**** Okunacak metin ****
Ölümsüzleştiği Tarih: 23 Ocak 2017
“BİR BÜYÜK KOMÜNİSTİ; YKP(m-l) ÖNDERİ VE PARTİMİZ ONUR ÜYESİNİ KAYBETTİK!
Enternasyonal proleteryanın dava adamı, YKP(m-l)’nin kurucu önderlerinden, Partimiz TKP/ML’nin Onur üyesi komünizmin yılmaz savunucusu Yunanlı komünist Grigoris Konstantopoulos’u 23 Ocak 2017’de kaybettik.
1945’de dünyaya gelen ve henüz lise yıllarında devrim ve komünizm için mücadeleye atılan Grigoris son nefesine kadar bu davanın çıkarları için politik mücadelesini yürüttü. 1960’larda Mao’nun Sovyet revizyonizmine karşı açtığı kızıl bayrağın sahiplenilmesinde tereddüt etmemiş, Maoist gençlik oluşumunun içinde yer almıştır.
O, BPKD’nin ( Büyük Proleter Kültür Devrimi ) en iyi öğrencilerinden birisi olarak ideolojik, politik mücadelede YKP(m-l) yi şekillendirmiştir. Albaylar Cuntası döneminde yaklaşık bir yıl boyunca illegal koşullarda mücadele yürütmüş, sonrasında bu cunta devrilene kadar Kanada’da politik bir mülteci olarak mücadelesine devam etmiştir.
Grigori`nin yaşamı boyunca Komünist mücadelede kesintisiz bir süreci vardır.
Grigoris yoldaş 1983’den beri partimiz TKP/ML ile ilişki halindedir. Kardeş Parti YKP(m-l) ile olan ilişkileri inşa eden, örgütleyen bir rol üstlenmiştir. Partimizin yüzlerce kadrosuna, militanına doğrudan emeği geçmiştir. YKP(m-l) ve Grigoris en başta partimiz olmak üzere tüm devrimci hareketlere, politik göçmenlere her türlü maddi, manevi ve politik desteği vermekten geri durmamıştır. Onun emeği partimizin her değerine, yarattığı her olumluluğa adeta sinmiştir. O en zor dönemlerde adeta partimizin aktif bir üyesi gibi hareket etmiş, partimizi kendi partisi gibi sahiplenmiştir. Her partilimiz onda yoldaşlık ilişkisinin en güçlü, en karakterli ve samimi halini yaşamıştır. O partimize sadece emeğini değil, ruhunu, yüreğini açmıştır.
Yaşamıyla, duruşuyla mütevazi bir komünist olarak, tanıyan herkese örnek olmuştur.
Partimiz, 7. Konferansında bu ilişkinin köklü ve derinliği üzerinden Grigori’yi Partimizin Onur üyesi yapmıştır. O partimizin her sorununa bu edindiği sıfatla kafa yormuştur. Bu kimliğin kendisine verilmesini partimizle kurulan özel bir örgütsel ilişki olarak tanımlamıştır. Partimizin istediği her yardım ve destekte sadece bunu sunmakla değil, bunun en mükemmel şekilde nasıl örgütleneceğine kafa yorarak dahil olmuştur. O partimizin ideolojik-politik sorunlarına, yanlış ve hatalarına karşıda bir partili gibi yaklaşmıştır. Bu noktada mücadelesini sürdürmüştür.
****
*Yapılacak görev*
Lütfen yukarıdaki anma yazısında "Enternasyonal proleteryanın dava" sözleriyle başlayan ve "Ocak 2017’de kaybettik." sözleri de dahil olmak üzere oraya kadar süren kısmı hiç değiştirmeden tekrar yazın.
**** Gösterilen bilgiler ****
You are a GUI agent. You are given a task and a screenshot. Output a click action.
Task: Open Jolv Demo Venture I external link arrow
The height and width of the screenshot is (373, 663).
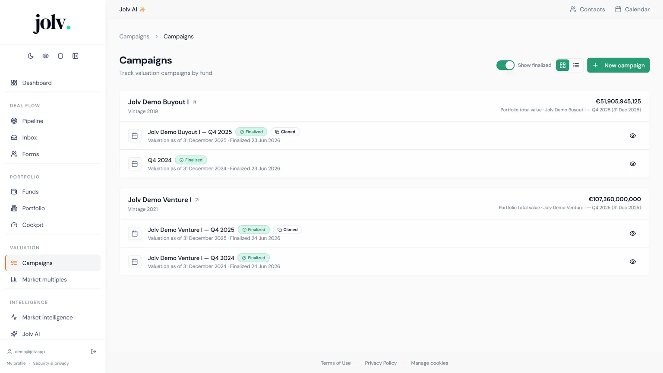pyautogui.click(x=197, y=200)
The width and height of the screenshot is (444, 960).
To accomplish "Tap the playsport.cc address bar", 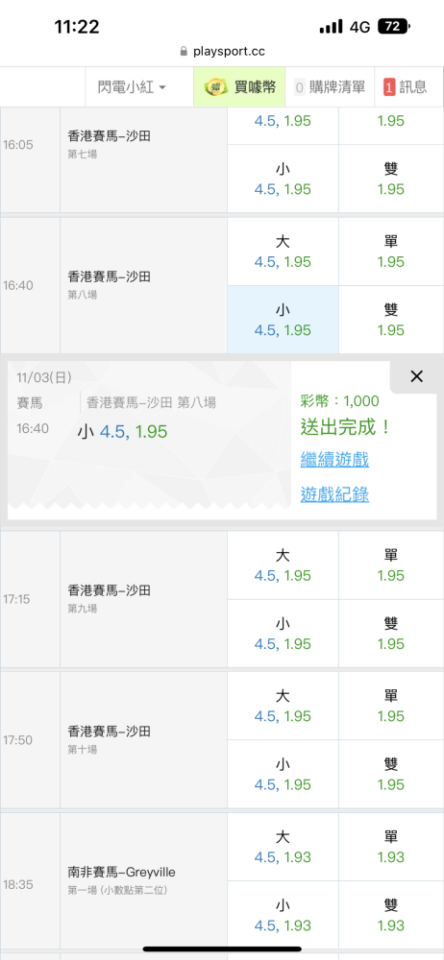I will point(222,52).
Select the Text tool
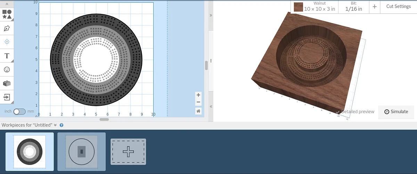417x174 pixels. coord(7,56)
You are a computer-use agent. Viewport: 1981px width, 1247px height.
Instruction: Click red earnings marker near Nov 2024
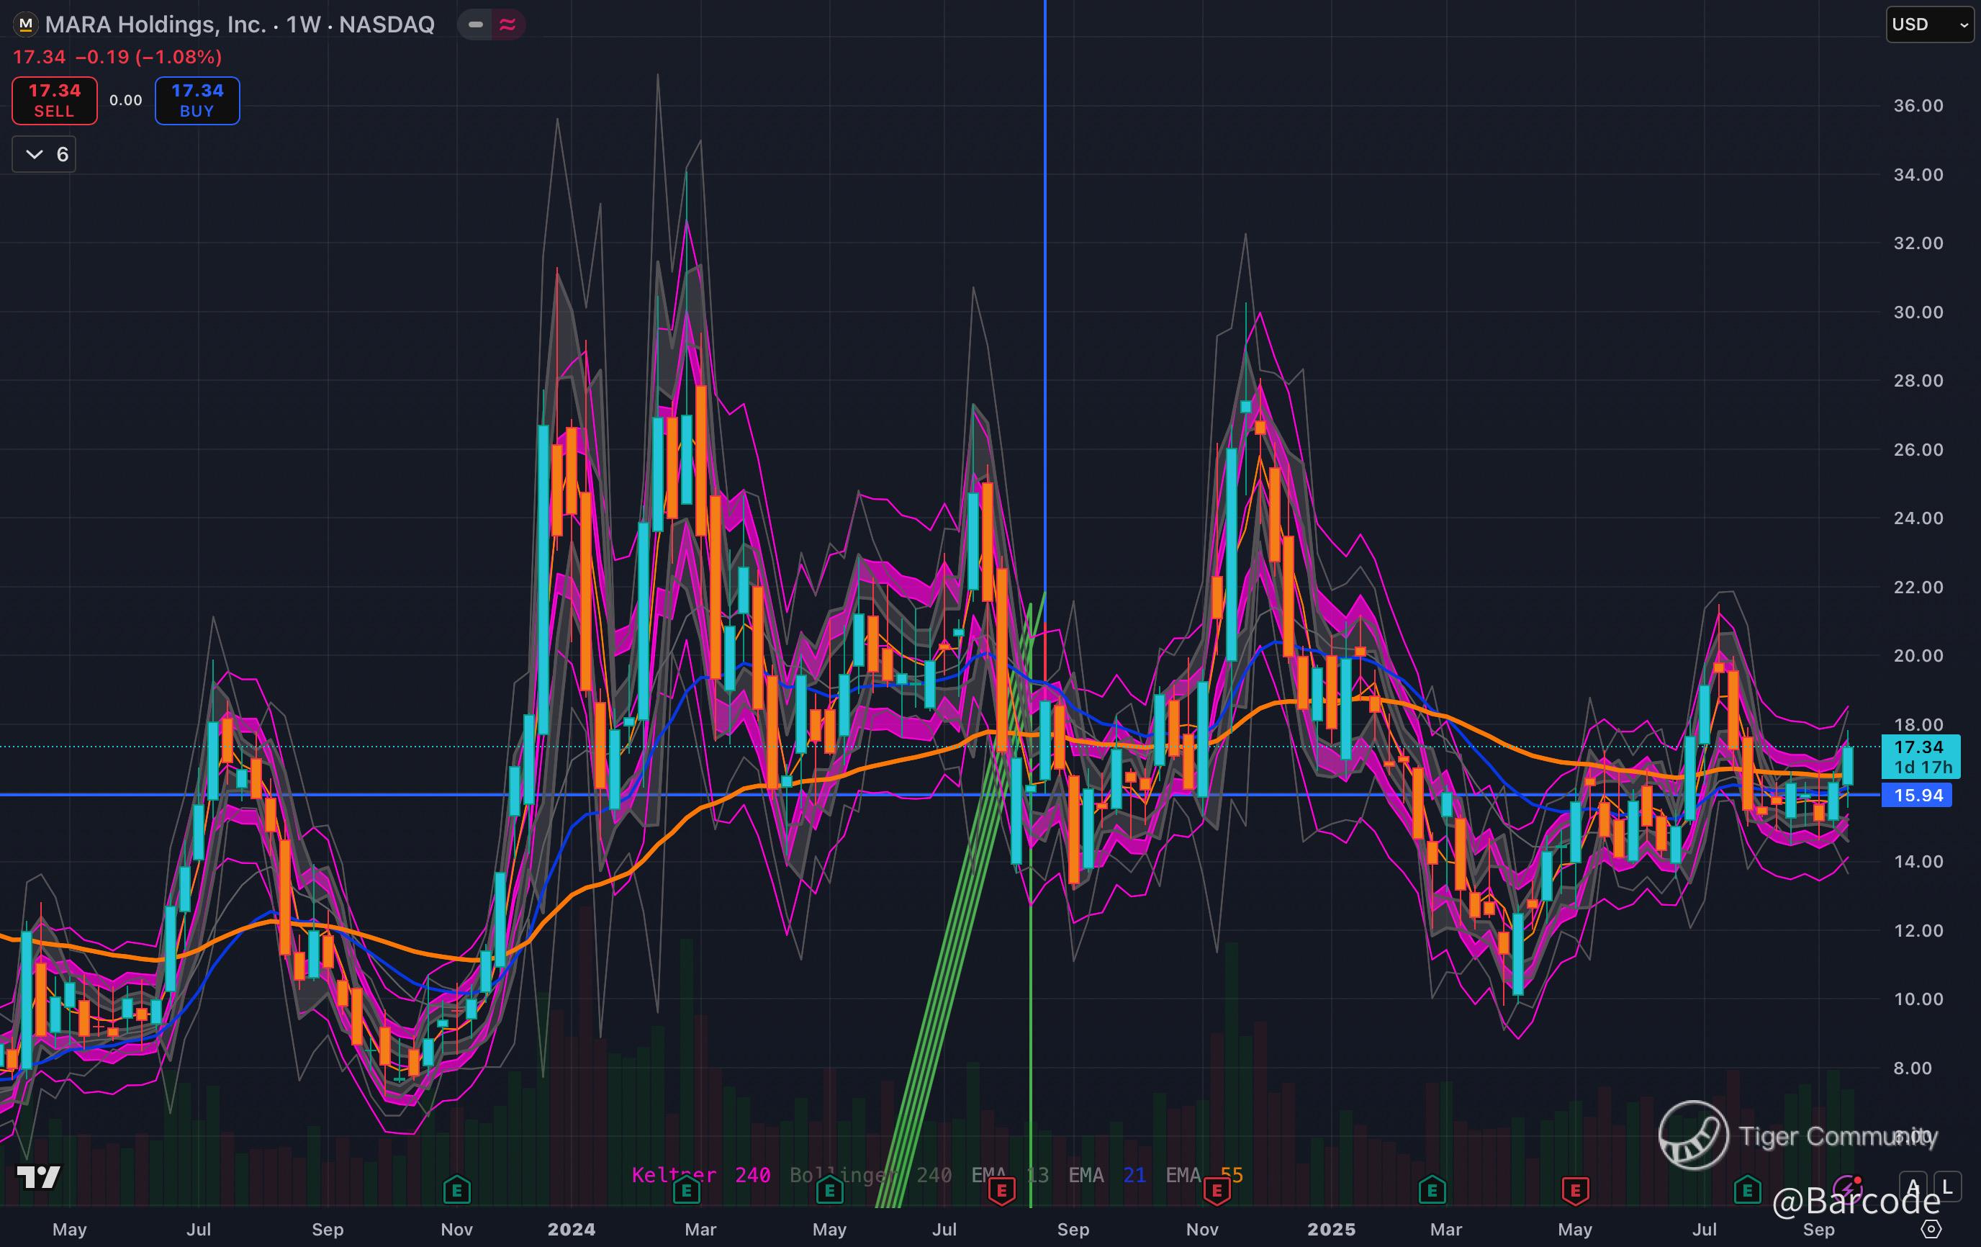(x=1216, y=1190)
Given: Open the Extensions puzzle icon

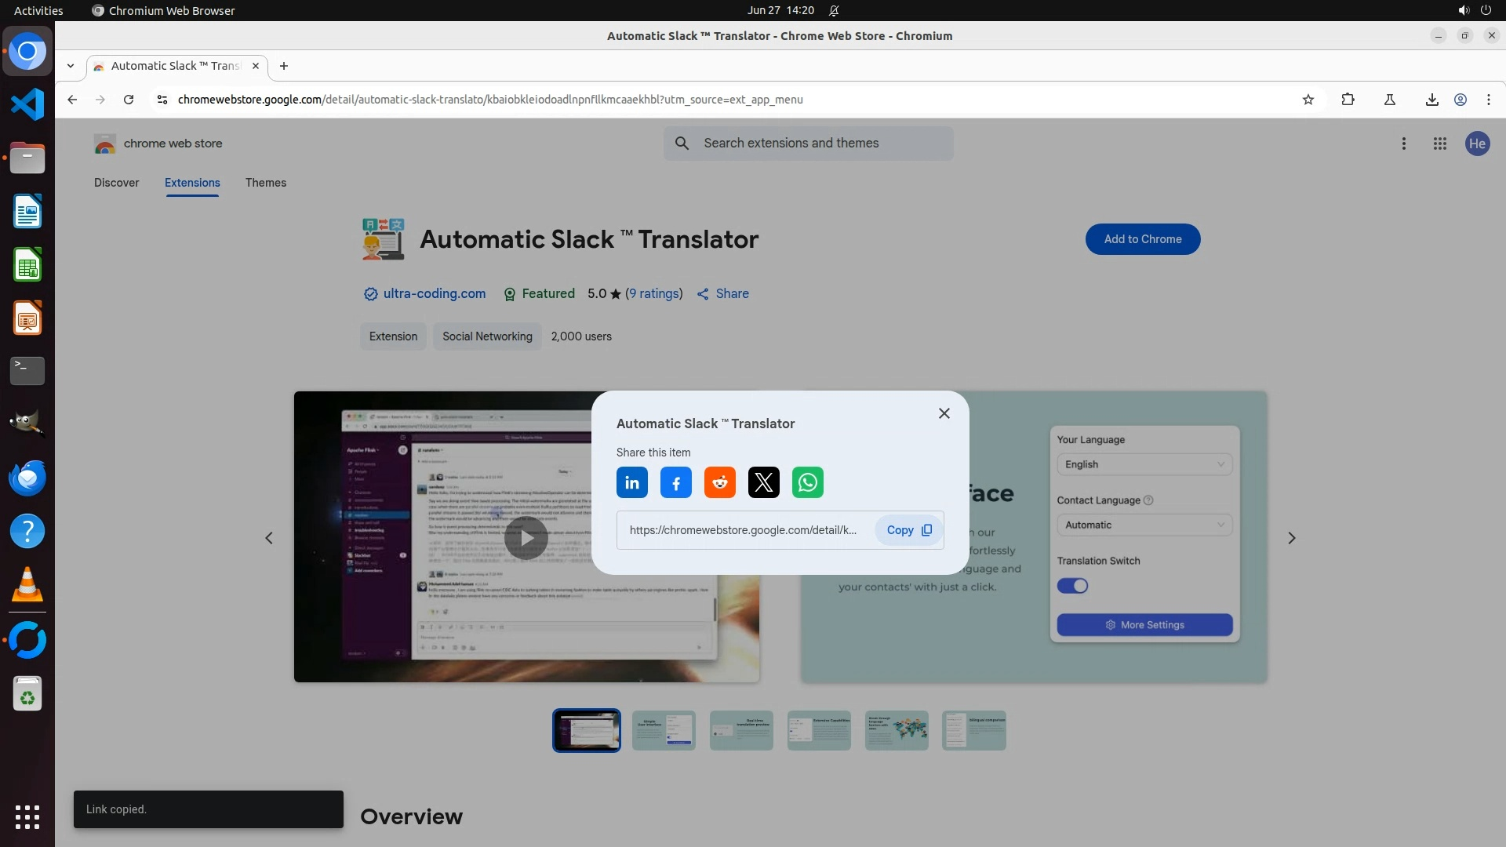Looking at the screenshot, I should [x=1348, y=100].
****
*Beklenen çıktı*
Enternasyonal proleteryanın dava adamı, YKP(m-l)’nin kurucu önderlerinden, Partimiz TKP/ML’nin Onur üyesi komünizmin yılmaz savunucusu Yunanlı komünist Grigoris Konstantopoulos’u 23 Ocak 2017’de kaybettik.